Structure learning of Bayesian networks involving cyclic structures
Witold Wiecek, Frederic Y. Bois, Ghislaine Gayraud

TL;DR
This paper introduces a novel approach to model cyclic biological networks within Bayesian networks by embedding cycles as multivariate nodes, enabling structure learning with MCMC methods.
Contribution
It proposes a new model that incorporates cyclic structures into Bayesian networks, overcoming the acyclicity constraint and allowing for effective inference in biological networks.
Findings
Enables modeling of cyclic biological networks within Bayesian frameworks.
Uses MCMC for inference on the posterior distribution of graph structures.

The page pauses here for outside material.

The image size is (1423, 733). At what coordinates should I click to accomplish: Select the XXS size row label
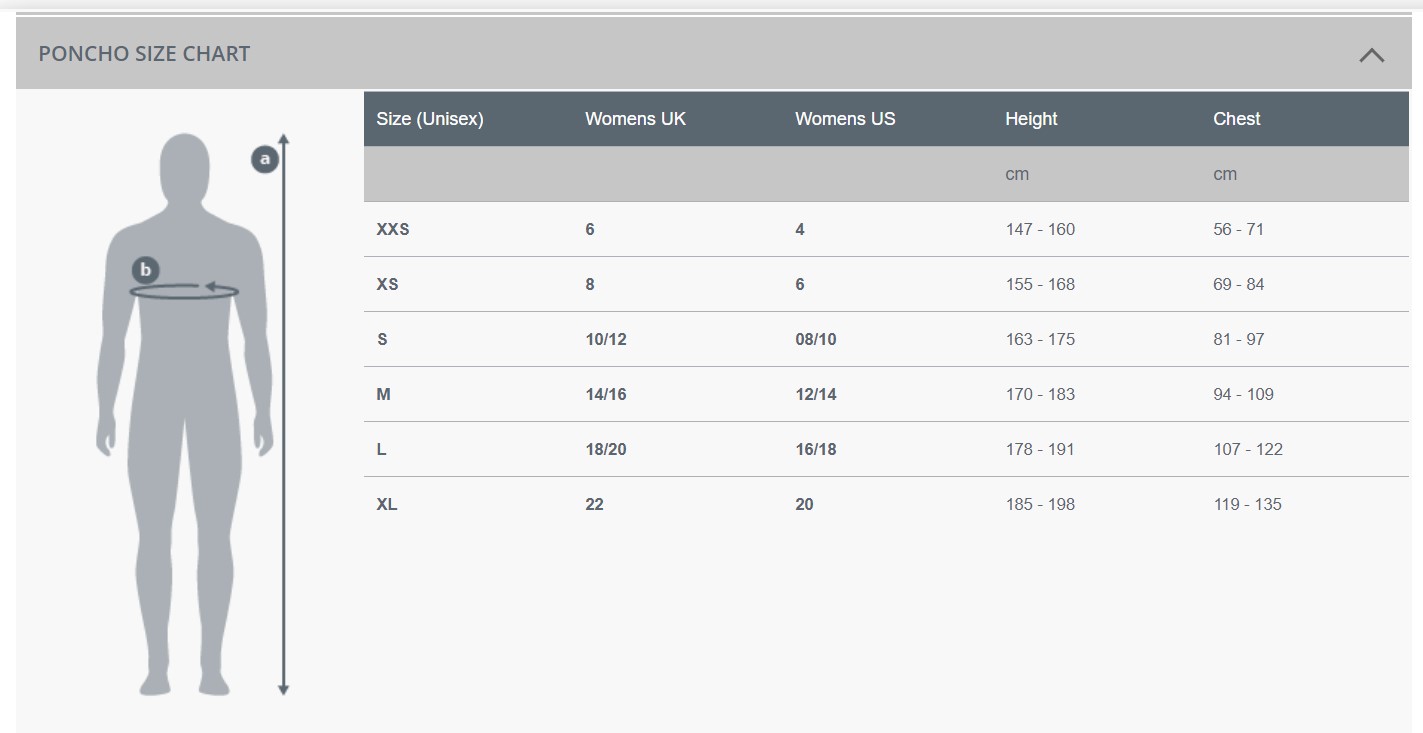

Demonstrates the approach in the linear Gaussian case.
Abstract
Many biological networks include cyclic structures. In such cases, Bayesian networks (BNs), which must be acyclic, are not sound models for structure learning. Dynamic BNs can be used but require relatively large time series data. We discuss an alternative model that embeds cyclic structures within acyclic BNs, allowing us to still use the factorization property and informative priors on network structure. We present an implementation in the linear Gaussian case, where cyclic structures are treated as multivariate nodes. We use a Markov Chain Monte Carlo algorithm for inference, allowing us to work with posterior distribution on the space of graphs.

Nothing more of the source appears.